Saturday, October 3, 2015

Life of Pi (2012) - Ang Lee

Over the past few years, big 3D flics have been able to dominate the Oscars, but fail to achieve the award for Best Picture. Avatar (2009) won 3 Oscars (lost to The Hurt Locker), Hugo (2011) won 5 Oscars (losing Best Picture to The Artist), and now Life of Pi won 4 Oscars but lost Best Picture to Argo. It is important to note that all three of these films won the Oscars for Best Cinematography and Best Visual Effects. I haven’t seen The Hurt Locker, but sometimes I just wish movies would win for their visual difficulty alone. I definitely preferred Hugo to The Artist, and I feel the same way after finally seeing this spectacle, Life of Pi.
image
The film is based on the 2001 book by Yann Martel. It tells the story of Pi Patel, the lone (human) survivor of the shipwreck of a Japanese freight ship. His family owned a zoo in India but they are planning on moving to Canada and selling the animals. A massive hurricane later, Pi finds himself stranded in the middle of the Pacific Ocean with a live Bengal tiger.
image
The story is told by a grown-up Pi, narrating his experience for an author interested in hearing about what happened. Because the audience knows Pi survives, all of the complexity of the story rests on HOW he manages to last weeks in the ocean with a tiger.
image
A lot of the early part of the story is dedicated to Pi’s childhood in India. He grows up in French India, and at a very early age, he becomes not only a Hindu, but also a Christian and a Muslim. His father is not religious, and his mother is Hindu, so young Pi deals with defending his beliefs to his parents. His father mocks him for “blindly believing in everything” and compares it to “believing in nothing at all.” But on the whole they are supportive, which makes it heartbreaking when Pi’s father is forced to move his entire family to Canada because they can’t afford to keep the zoo.
image
This gif shows young Pi and the young tiger (named Richard Parker because of an error on his forms when the zoo bought him) and then teenager Pi with Richard Parker on the lifeboat. What I REALLY found amazing about this movie is how Pi deals with his beliefs in a way that coincides with his misfortunes, but also in how he sees Richard Parker. His father forces him to accept at a young age that the tiger is a cold-blooded carnivore, and would kill Pi if he had the chance. But the entire movie shows Pi struggling to believe otherwise, and sometimes that does not always go his way.
image
Even more impressive, the tiger is 100% CGI, so the actor for Pi does all of his performance by himself. The tiger being CGI was important, because it allowed the tiger to develop into a character himself, with facial expressions and movements that felt much more real than if they had a trained tiger doing everything. Speaking of the special effects, they certainly earned their Oscar. Sometimes when the story is slow, massive special effects scenes are thrust into the film to give it a greater universe to develop the characters in.
image
The whole film was done in a studio, a fact that made my jaw drop every time something astounding happened. I couldn’t believe how beautiful they made everything, and it certainly helped give the film the emotional gravity it needed to succeed.
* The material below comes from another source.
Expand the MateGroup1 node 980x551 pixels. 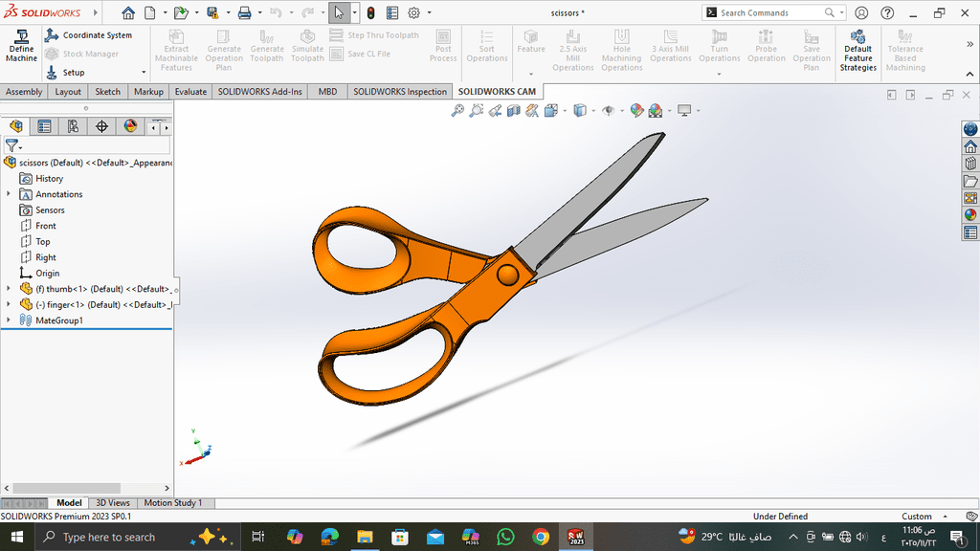[x=9, y=320]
The film was directed by Ang Lee, who has an extremely versatile career, since he also directed Brokeback Mountain (2005) and Hulk (2003). He won his first directing Oscar for Brokeback Mountain, and his second for Life of Pi. (P.S. He beat Stephen Spielberg both times, once with Munich and then again with Lincoln) Here he is with the star of Life of Pi, Suraj Sharma.
image
I am unbelievably happy that they rereleased this film in theaters, because it just wouldn’t have been the same on a TV. Take my word, it’s beautiful, go see it.
Last note, in 2003 Fox announced that M. Night Shyamalan would direct Life of Pi. He declined because he wanted to do Lady In The Water. So this beautiful film was almost directed by the man who brought you The Last Airbender (2010).